Returning to Bryant as a guest speaker, Villar, the CEO of international human capital management platform Paycor, shared the lessons he’s learned in his journey from sales representative to CEO.
“I sat in the same seats you’re sitting in now, a little more than 30 years ago,” Villar said, noting how his experiences as a Bryant student, including meeting his future wife, have shaped his life. “I'm on a group chat every day with at least 20 people from Bryant that I went to college with.”
Bryant’s Global Dimensions of Human Resource Management course is designed to provide future HR leaders with the skills, techniques, and knowledge to meet the unique challenges of an increasingly globalized world. In a high energy conversation with the students, Villar explained how developing skills in collaboration, strategic planning, perseverance, analytics, and problem solving were the keys to thriving in a fast-paced business world. He also took questions on managing an international workforce, bridging cultural divides, and how, in his role as a CEO, he helped to steer a company forecasting more than a half-billion dollars in revenue.
“I think the biggest cultural barrier that we have with any company that we acquire, whether it's domestic or international, is trust,” noted Villar. Building that trust, he said, means relying on a diverse team and working to understand your partners. “I have a phrase I use with my team, ‘Put your elbows in and your hands out instead of your elbows out and your hands in,’” Villar noted.
In addition to discussing the intricacies of his work and the nuances of international business, Villar spoke with the students — all juniors and seniors preparing to begin their professional lives — about what they could do to create their own successful career paths.
“The riskiest assignments in your company are the jobs that no one ever did before. And they're the best ones to take—if you want to bet on yourself."
One of the guiding precepts of his life, Villar said, came from his mother. “She always told me, ‘You can do whatever you want to do as long as you work hard. Don't let anyone define what you can do or you can't do,’ ” he reminisced.
He offered that same advice to the students. “A lot of people are going to tell you what you're not good at,” he said. “Focus on what you are good at instead. Put yourself in a position to leverage your strengths. Figure out what you really like, what creates passion, and what you're good at—and then do it. Don't let someone tell you, ‘I want you to be different than who you are,’ because that’s never going to work. Be who you are. If you do that, you will be a better person for it.”
He also encouraged students to find opportunities to try new things as they enter the workforce. “Find great companies and find growing companies because they're adding new jobs, they're adding new leaders, and they're investing more in the company,” he suggested, noting that when he started his first job at ADP—he interviewed for the position on campus through Bryant’s career services office—they generated $700 million in revenue. Today, they’re at $15 billion. “They say high tides raise all boats,” Villar said. “If you want to be on a high tide, find a growth company.”

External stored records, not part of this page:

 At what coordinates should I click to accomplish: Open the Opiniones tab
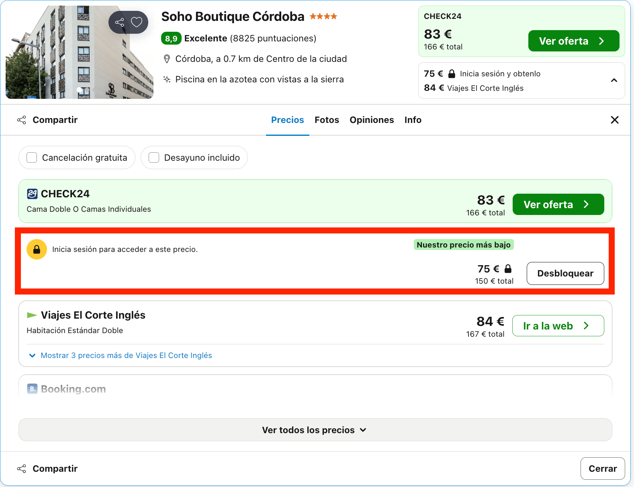pos(372,120)
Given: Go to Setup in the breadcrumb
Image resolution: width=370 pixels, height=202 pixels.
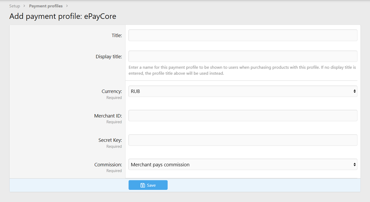Looking at the screenshot, I should click(15, 6).
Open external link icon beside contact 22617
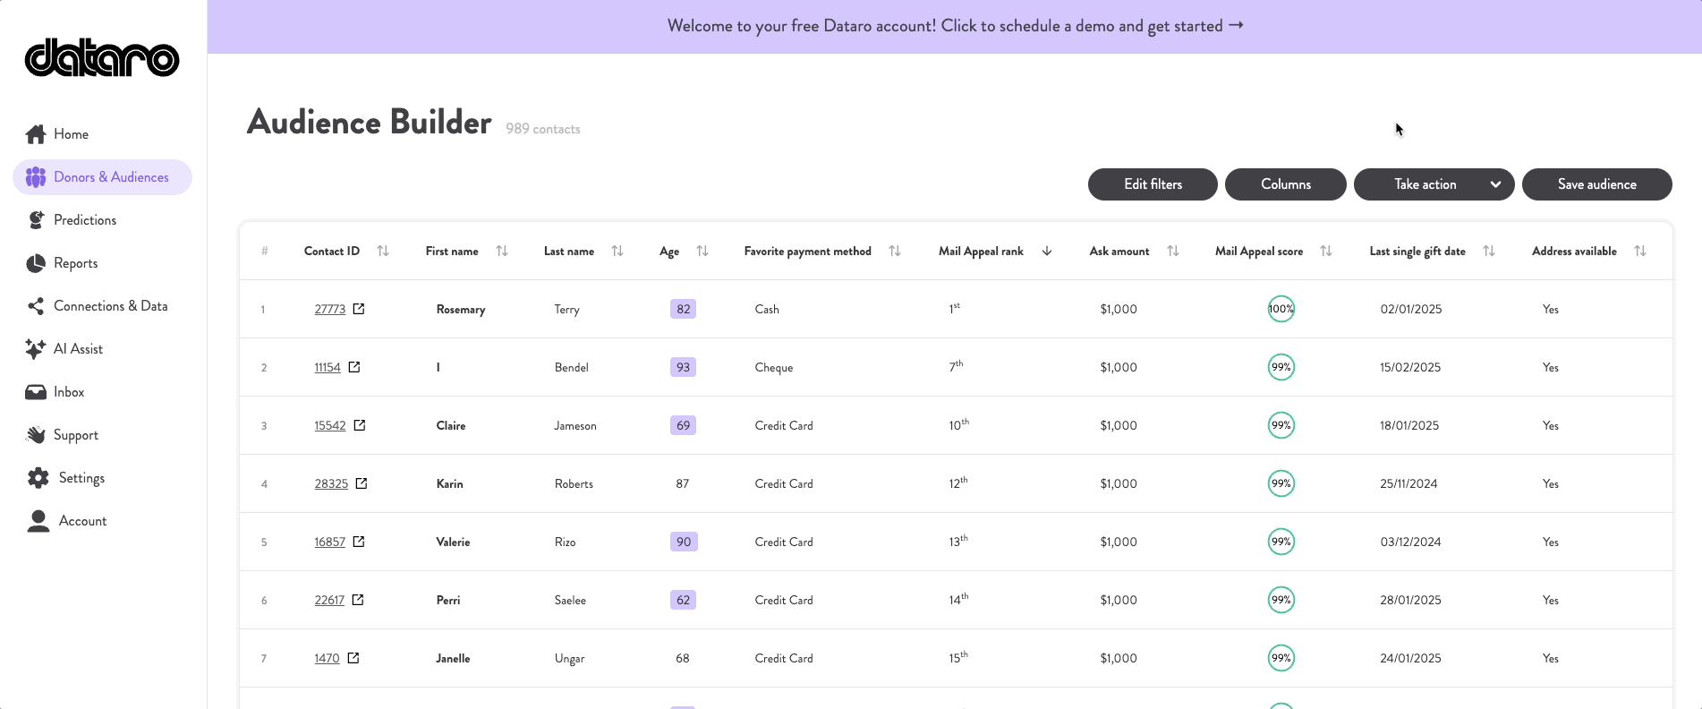This screenshot has height=709, width=1702. [x=358, y=600]
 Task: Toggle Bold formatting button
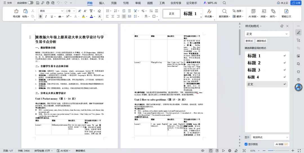41,17
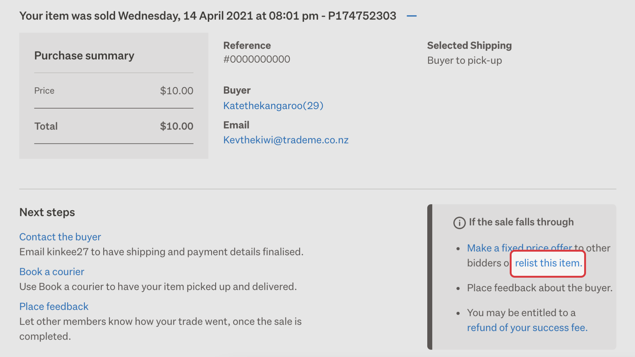Viewport: 635px width, 357px height.
Task: Click the reference number #0000000000
Action: pos(257,59)
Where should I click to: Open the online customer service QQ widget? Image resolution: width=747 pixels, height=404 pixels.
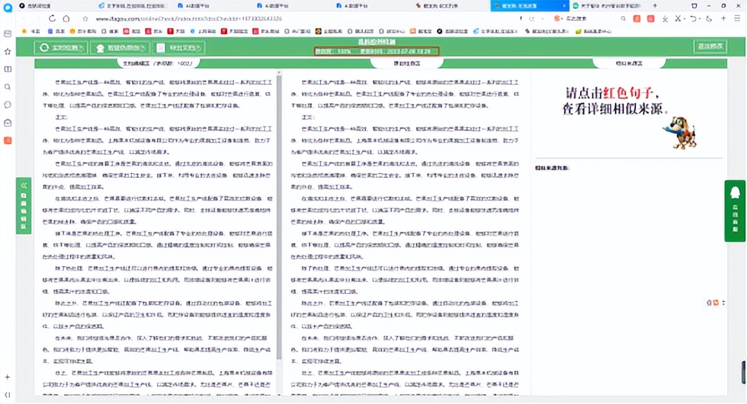[735, 210]
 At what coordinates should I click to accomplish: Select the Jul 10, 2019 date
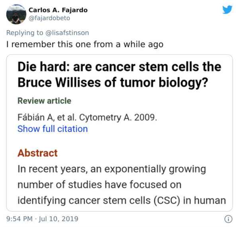click(60, 219)
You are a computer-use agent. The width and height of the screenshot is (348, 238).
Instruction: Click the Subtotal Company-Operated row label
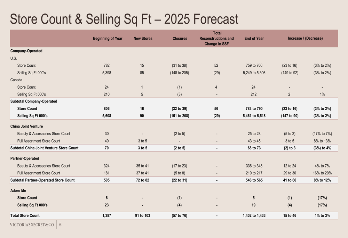tap(34, 101)
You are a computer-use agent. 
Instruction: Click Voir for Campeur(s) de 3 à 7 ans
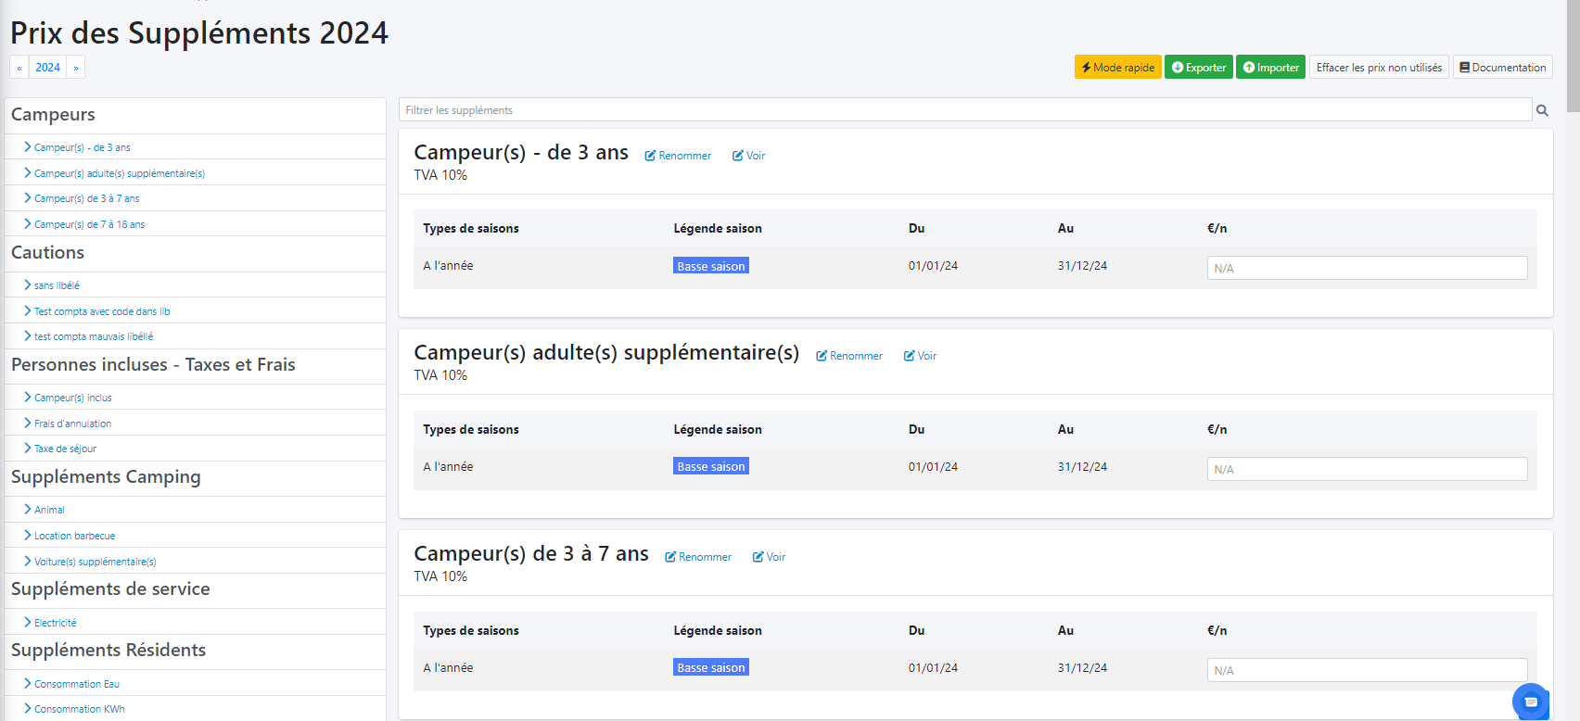pyautogui.click(x=769, y=557)
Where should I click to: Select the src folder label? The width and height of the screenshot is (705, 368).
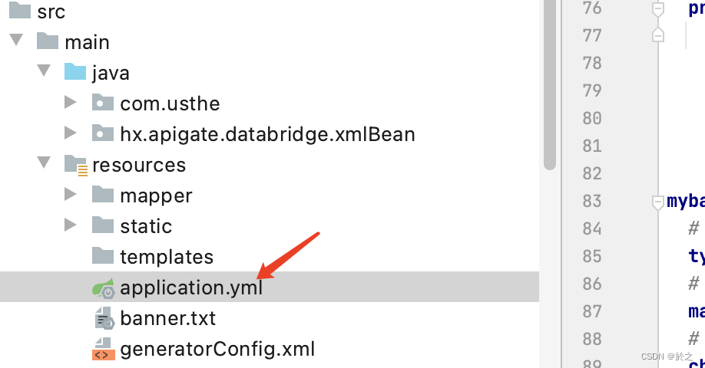click(51, 12)
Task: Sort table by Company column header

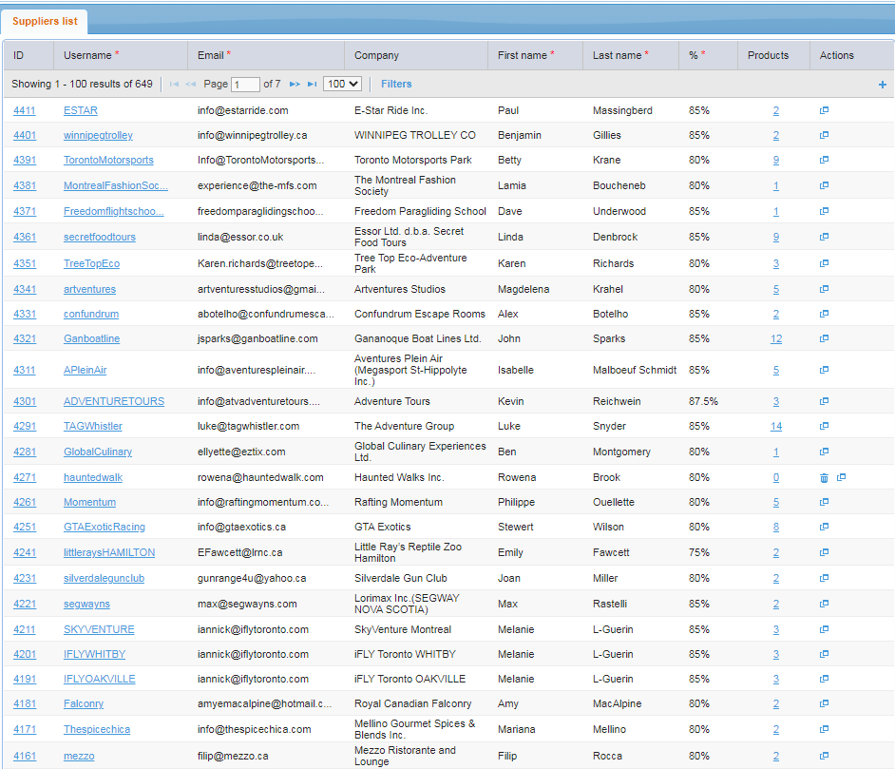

Rising to the occasion, he said, also means putting yourself on the line. “The riskiest assignments in your company are the jobs that no one ever did before. And they're the best ones to take—if you want to bet on yourself,” he advised, noting that volunteering for those opportunities had been essential throughout his career.
“Sometimes, they didn't all work out,” he admitted, “but the people around you look at you and say, ‘They're stepping up. They're willing to take on risk. They're trying to help the company and they put the company first.’ ”
“Build a plan, think about the skills you’ll need, and then start to execute that plan.”
Standing out doesn’t have to mean stepping over others, stated Villar, arguing that the best advice he could give was to treat others well. “Do the right thing every day and make the right decision the right way. Treat your peers the right way and treat your direct reports the same way,” he entreated. “Business is competitive, we all know that but, in the long term, doing the right thing is the best thing that you can do.”
Being the best version of yourself, Villar advised the class, means constantly striving to learn and grow. “Everyone's in a rush. Everyone wants to get promoted immediately, everyone wants to make more money immediately. You have 40 years to be successful,” Villar reflected. “At every step, think about what you’re trying to accomplish.”
He gave the class a homework assignment that he promised would pay dividends. “When you go home tonight, I want you to write a timeline: take today's date and take the date you want to retire,” he recommended. “Build a plan, think about the skills you’ll need, and then start to execute that plan.”
Hallie Campbell '23 left the class feeling energized and ready to put what she’d learned to use. "As a senior trying to figure out what to do with my life, the advice he shared really resonated with me," she said. "Hearing about where he came from and what he's done was really inspiring."